[Working data Boundary: Start]

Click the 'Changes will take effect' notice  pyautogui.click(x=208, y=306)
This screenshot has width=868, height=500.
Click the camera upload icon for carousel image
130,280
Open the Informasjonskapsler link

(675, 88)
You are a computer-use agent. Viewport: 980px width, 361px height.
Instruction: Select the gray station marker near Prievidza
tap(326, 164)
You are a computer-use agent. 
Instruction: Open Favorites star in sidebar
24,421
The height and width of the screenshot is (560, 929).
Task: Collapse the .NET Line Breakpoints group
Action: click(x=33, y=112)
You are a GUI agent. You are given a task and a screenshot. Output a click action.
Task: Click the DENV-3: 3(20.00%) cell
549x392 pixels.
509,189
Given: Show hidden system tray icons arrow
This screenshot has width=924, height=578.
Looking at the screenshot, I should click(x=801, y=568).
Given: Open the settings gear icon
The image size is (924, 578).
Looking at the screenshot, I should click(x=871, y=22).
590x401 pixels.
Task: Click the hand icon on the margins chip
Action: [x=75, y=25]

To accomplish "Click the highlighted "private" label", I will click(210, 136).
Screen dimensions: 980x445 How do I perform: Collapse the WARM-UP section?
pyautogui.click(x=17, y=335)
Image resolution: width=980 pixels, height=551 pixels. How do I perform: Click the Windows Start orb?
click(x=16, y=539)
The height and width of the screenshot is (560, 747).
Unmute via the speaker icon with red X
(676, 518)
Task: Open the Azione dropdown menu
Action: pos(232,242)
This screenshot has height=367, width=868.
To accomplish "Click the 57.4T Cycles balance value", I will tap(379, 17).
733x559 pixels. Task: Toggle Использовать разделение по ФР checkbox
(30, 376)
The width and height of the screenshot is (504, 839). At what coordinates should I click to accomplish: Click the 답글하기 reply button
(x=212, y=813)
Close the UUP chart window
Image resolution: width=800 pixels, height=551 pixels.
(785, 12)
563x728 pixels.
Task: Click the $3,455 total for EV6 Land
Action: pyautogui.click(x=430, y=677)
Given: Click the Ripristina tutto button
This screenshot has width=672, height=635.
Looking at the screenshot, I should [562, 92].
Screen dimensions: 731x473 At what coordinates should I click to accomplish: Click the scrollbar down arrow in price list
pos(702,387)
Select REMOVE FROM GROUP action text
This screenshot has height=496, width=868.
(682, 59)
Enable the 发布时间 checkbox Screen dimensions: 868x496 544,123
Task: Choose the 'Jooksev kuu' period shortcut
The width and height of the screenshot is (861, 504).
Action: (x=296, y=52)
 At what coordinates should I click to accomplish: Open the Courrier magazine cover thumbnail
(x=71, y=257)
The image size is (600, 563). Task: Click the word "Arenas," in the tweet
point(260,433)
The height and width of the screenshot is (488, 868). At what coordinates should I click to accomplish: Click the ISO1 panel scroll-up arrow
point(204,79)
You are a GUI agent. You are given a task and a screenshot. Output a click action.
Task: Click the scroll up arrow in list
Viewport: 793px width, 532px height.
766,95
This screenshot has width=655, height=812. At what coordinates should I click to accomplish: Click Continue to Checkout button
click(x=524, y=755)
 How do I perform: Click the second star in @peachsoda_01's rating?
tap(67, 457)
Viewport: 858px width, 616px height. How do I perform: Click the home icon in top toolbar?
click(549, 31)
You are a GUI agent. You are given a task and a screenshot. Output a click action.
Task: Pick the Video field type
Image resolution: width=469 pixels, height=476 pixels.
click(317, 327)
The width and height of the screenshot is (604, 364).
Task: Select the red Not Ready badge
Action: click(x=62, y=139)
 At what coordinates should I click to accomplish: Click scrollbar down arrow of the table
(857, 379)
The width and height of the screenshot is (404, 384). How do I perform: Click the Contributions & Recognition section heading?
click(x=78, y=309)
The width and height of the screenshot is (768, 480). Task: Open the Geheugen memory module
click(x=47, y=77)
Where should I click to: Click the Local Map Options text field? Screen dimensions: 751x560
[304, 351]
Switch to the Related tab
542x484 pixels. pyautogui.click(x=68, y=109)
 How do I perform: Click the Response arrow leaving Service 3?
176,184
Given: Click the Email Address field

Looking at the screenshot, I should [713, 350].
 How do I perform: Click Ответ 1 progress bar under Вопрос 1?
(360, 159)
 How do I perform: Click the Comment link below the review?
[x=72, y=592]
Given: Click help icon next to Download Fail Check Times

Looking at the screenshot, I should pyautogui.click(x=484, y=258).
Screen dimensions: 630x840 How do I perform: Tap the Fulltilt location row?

[Working data Boundary: End]

Instructions to follow =
This calls for repeating all of the records, character for character.

Answer to this exercise =
Click the 'Changes will take effect' notice  pyautogui.click(x=208, y=306)
This screenshot has width=868, height=500.
Click the camera upload icon for carousel image
130,280
Open the Informasjonskapsler link

(675, 88)
You are a computer-use agent. Viewport: 980px width, 361px height.
Instruction: Select the gray station marker near Prievidza
tap(326, 164)
You are a computer-use agent. 
Instruction: Open Favorites star in sidebar
24,421
The height and width of the screenshot is (560, 929).
Task: Collapse the .NET Line Breakpoints group
Action: click(x=33, y=112)
You are a GUI agent. You are given a task and a screenshot. Output a click action.
Task: Click the DENV-3: 3(20.00%) cell
549x392 pixels.
509,189
Given: Show hidden system tray icons arrow
This screenshot has width=924, height=578.
Looking at the screenshot, I should click(x=801, y=568).
Given: Open the settings gear icon
The image size is (924, 578).
Looking at the screenshot, I should click(x=871, y=22).
590x401 pixels.
Task: Click the hand icon on the margins chip
Action: [x=75, y=25]

To accomplish "Click the highlighted "private" label", I will click(210, 136).
Screen dimensions: 980x445 How do I perform: Collapse the WARM-UP section?
pyautogui.click(x=17, y=335)
Image resolution: width=980 pixels, height=551 pixels. How do I perform: Click the Windows Start orb?
click(x=16, y=539)
The height and width of the screenshot is (560, 747).
Unmute via the speaker icon with red X
(676, 518)
Task: Open the Azione dropdown menu
Action: pos(232,242)
This screenshot has height=367, width=868.
To accomplish "Click the 57.4T Cycles balance value", I will tap(379, 17).
733x559 pixels. Task: Toggle Использовать разделение по ФР checkbox
(30, 376)
The width and height of the screenshot is (504, 839). At what coordinates should I click to accomplish: Click the 답글하기 reply button
(x=212, y=813)
Close the UUP chart window
Image resolution: width=800 pixels, height=551 pixels.
(785, 12)
563x728 pixels.
Task: Click the $3,455 total for EV6 Land
Action: pyautogui.click(x=430, y=677)
Given: Click the Ripristina tutto button
This screenshot has width=672, height=635.
Looking at the screenshot, I should [562, 92].
Screen dimensions: 731x473 At what coordinates should I click to accomplish: Click the scrollbar down arrow in price list
pos(702,387)
Select REMOVE FROM GROUP action text
This screenshot has height=496, width=868.
(682, 59)
Enable the 发布时间 checkbox Screen dimensions: 868x496 544,123
Task: Choose the 'Jooksev kuu' period shortcut
The width and height of the screenshot is (861, 504).
Action: (x=296, y=52)
 At what coordinates should I click to accomplish: Open the Courrier magazine cover thumbnail
(x=71, y=257)
The image size is (600, 563). Task: Click the word "Arenas," in the tweet
point(260,433)
The height and width of the screenshot is (488, 868). At what coordinates should I click to accomplish: Click the ISO1 panel scroll-up arrow
point(204,79)
You are a GUI agent. You are given a task and a screenshot. Output a click action.
Task: Click the scroll up arrow in list
Viewport: 793px width, 532px height.
766,95
This screenshot has width=655, height=812. At what coordinates should I click to accomplish: Click Continue to Checkout button
click(x=524, y=755)
 How do I perform: Click the second star in @peachsoda_01's rating?
tap(67, 457)
Viewport: 858px width, 616px height. How do I perform: Click the home icon in top toolbar?
click(549, 31)
You are a GUI agent. You are given a task and a screenshot. Output a click action.
Task: Pick the Video field type
Image resolution: width=469 pixels, height=476 pixels.
click(317, 327)
The width and height of the screenshot is (604, 364).
Task: Select the red Not Ready badge
Action: click(x=62, y=139)
 At what coordinates should I click to accomplish: Click scrollbar down arrow of the table
(857, 379)
The width and height of the screenshot is (404, 384). How do I perform: Click the Contributions & Recognition section heading?
click(x=78, y=309)
The width and height of the screenshot is (768, 480). Task: Open the Geheugen memory module
click(x=47, y=77)
Where should I click to: Click the Local Map Options text field? Screen dimensions: 751x560
[304, 351]
Switch to the Related tab
542x484 pixels. pyautogui.click(x=68, y=109)
 How do I perform: Click the Response arrow leaving Service 3?
176,184
Given: Click the Email Address field

Looking at the screenshot, I should [713, 350].
 How do I perform: Click Ответ 1 progress bar under Вопрос 1?
(360, 159)
 How do I perform: Click the Comment link below the review?
[x=72, y=592]
Given: Click help icon next to Download Fail Check Times

Looking at the screenshot, I should pyautogui.click(x=484, y=258).
Screen dimensions: 630x840 How do I perform: Tap the Fulltilt location row?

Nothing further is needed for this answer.